I think this post flows like a river rich with life. And maybe a few of those oaks growing alongside the banks. Seriously, Ann. what a great picture you’ve painted. And when I thought of how dry my writing has felt lately, I wanted to dip my hands in that rush. I’m so glad you came in under the gate tonight!
Thank you for your encouragement, Laura. It took a long time to finish this post, though…clunky first drafts, rewrites, revisions. No flowing. But I’m glad there was something appealing here, like a refreshing creek.
Ann — Laura is right; the post was dripping wet. I hear you, and feel the parched, dusty bottom of that creek bed in my own writing lately. I think it’s come from a dry soul — I’m not drinking deeply enough from the well, most days.
Thanks for these words. Will pray for rain!
Charity, what did I do before I knew you? We got some literal rain today (finally!); perhaps that’s a sign that times of refreshment are upon us? Dry soul and dry writing can go together; but even when I’m reading and pondering and praying, my writing can be clunky. They are often causal, though, and I need to attend to my spirit–or open myself up to the Spirit doing so. Good words, friend. Good words.
Hi Ann –
I loved your post. I was feeling this same way I while back ad I was reminded of Ezekiel 37:1-14. It’s all about how God had Ezekiel prophesy life and breath into some dry bones. I don’t feel like your writing has been dry, but if you are, perhaps you should try to prophesy some life into your writing. And if you are feeling dry and it’s coming into your writing then go to the Living Water and take a drink. (John 4:10) I think sometimes we look at Jesus as only the river that leads to eternal life instead of the River of Life made for us to live in constantly. I will be praying for you…

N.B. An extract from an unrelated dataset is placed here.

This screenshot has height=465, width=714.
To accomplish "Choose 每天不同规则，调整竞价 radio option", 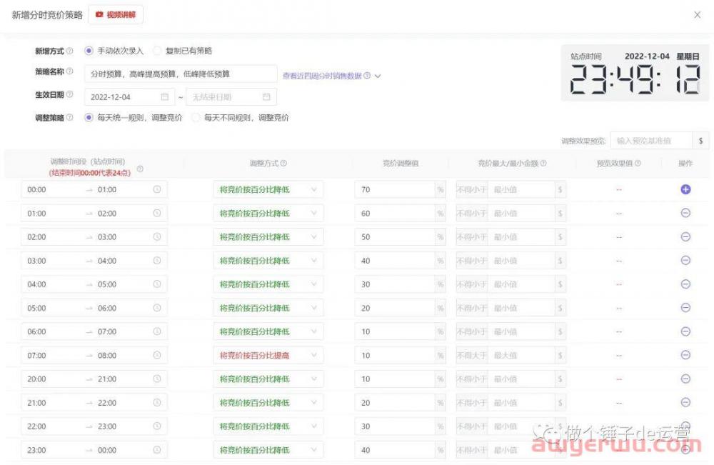I will point(196,118).
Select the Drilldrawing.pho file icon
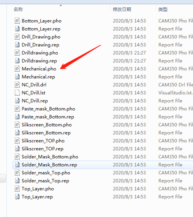The height and width of the screenshot is (217, 193). (x=17, y=53)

and I really enjoy your blog! ~Jessica
Thank you so much for this great visual–God gave Ezekiel a concrete image of how the Lord would breathe life into His people, yes? Prophesy to my writing! I don’t know quite how to do that, but I do know how to pray and seek refreshment from the Lord…still, sometimes the writing thumbs and bumps along, even with the Lord’s inspiration in my heart, mind and soul; sometimes the words don’t flow. I don’t know if it’s a phase I’m going through as I age, or this time of year…thank you so much for your comment, insight and wisdom.
And encouragement!
I certainly haven’t noticed any dryness in your writing Ann. It all flows and moves beautifully. I am struggling with dryness too. I believe it is a lack of quiet time – just shutting out the noise and letting the Father have a chance to “get a word in.” When I can get a few of those moments, I feel refreshing showers begin to fall.

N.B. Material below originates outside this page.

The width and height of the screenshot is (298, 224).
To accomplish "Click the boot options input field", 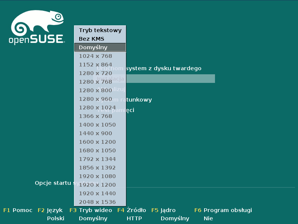I will [209, 183].
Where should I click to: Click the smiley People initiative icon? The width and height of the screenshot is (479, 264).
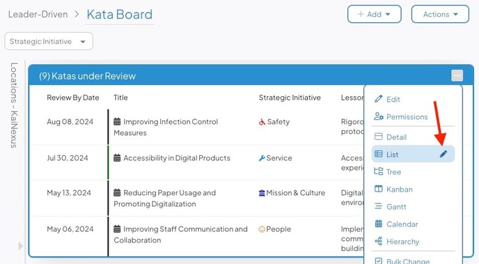262,229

I love your writing, Ann! I’m so glad I met a fellow writing teacher. Your blog posts are beautiful and rich, and I love your written voice. Since you asked about the parched times, I wanted to offer this: Sometimes I feel uninspired because of the weight of the audience. I start to worry too much about how I’m coming across (and whether it’s “good”) that I lose that authentic flow. In that case, I remind myself to write from a place of love and pray that God helps me disregard the approval or disapproval of the crowd. Do you students worry about this like I do? Do you?